Nigeria Scammers Using Agent Tesla Remote Access Trojan (RAT) In Financial Scams

Web Servers Systems Networks Mobile Networks and Telephones
Advisory ID:
June 3, 2022


Interpol recently reported the arrest of Nigerians in financial scams using Agent Tesla during a sting operation conducted by the Economic and Financial Crimes Commission (EFCC). Agent Tesla is a remote access tool (RAT) that enables users to remotely control computers. This tool is available for purchase from its official website, and its developers present it as a legitimate program. As an information-stealer that extracts user credentials stored in web browsers, emails, and File Transfer Protocol (FTP) clients, it has recently surpassed the status of most widely distributed malware. Interpol apprehended three notorious fraudsters in Lagos who used Agent Tesla as part of their Business Email Compromise (BEC) attacks in an operation dubbed "Killer Bee."

Description & Consequence

The malware was allegedly used by the scammers to reroute financial transactions and steal confidential data from oil and gas organizations in South East Asia, the Middle East, and North Africa. The primary mode of distribution is phishing emails with malicious attachments, followed by malicious online advertisements, social engineering, and software 'cracks.' Furthermore, the majority are distributed through spam emails disguised as invoices, shipment documents, and purchase orders, with file names such as (Invoice, Shipment, P.O. – Purchase Order).

- Input data:
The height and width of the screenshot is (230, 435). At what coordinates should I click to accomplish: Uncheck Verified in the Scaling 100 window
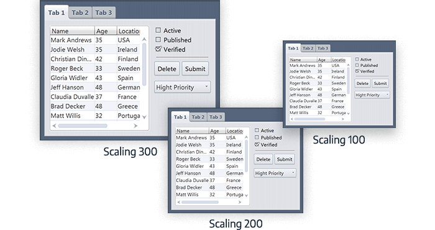[x=357, y=71]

- Tasks to carry out:
A) According to the Agent Tesla advisory, what is the primary way the malware is distributed?
B) From the Agent Tesla advisory, extract the passage starting with "Description & Consequence" and going on through "P.O. – Purchase Order).".
The material comes from a source separate from the Agent Tesla advisory.

- Results for the exercise:
A) Phishing emails with malicious attachments.

B)
Description & Consequence

The malware was allegedly used by the scammers to reroute financial transactions and steal confidential data from oil and gas organizations in South East Asia, the Middle East, and North Africa. The primary mode of distribution is phishing emails with malicious attachments, followed by malicious online advertisements, social engineering, and software 'cracks.' Furthermore, the majority are distributed through spam emails disguised as invoices, shipment documents, and purchase orders, with file names such as (Invoice, Shipment, P.O. – Purchase Order).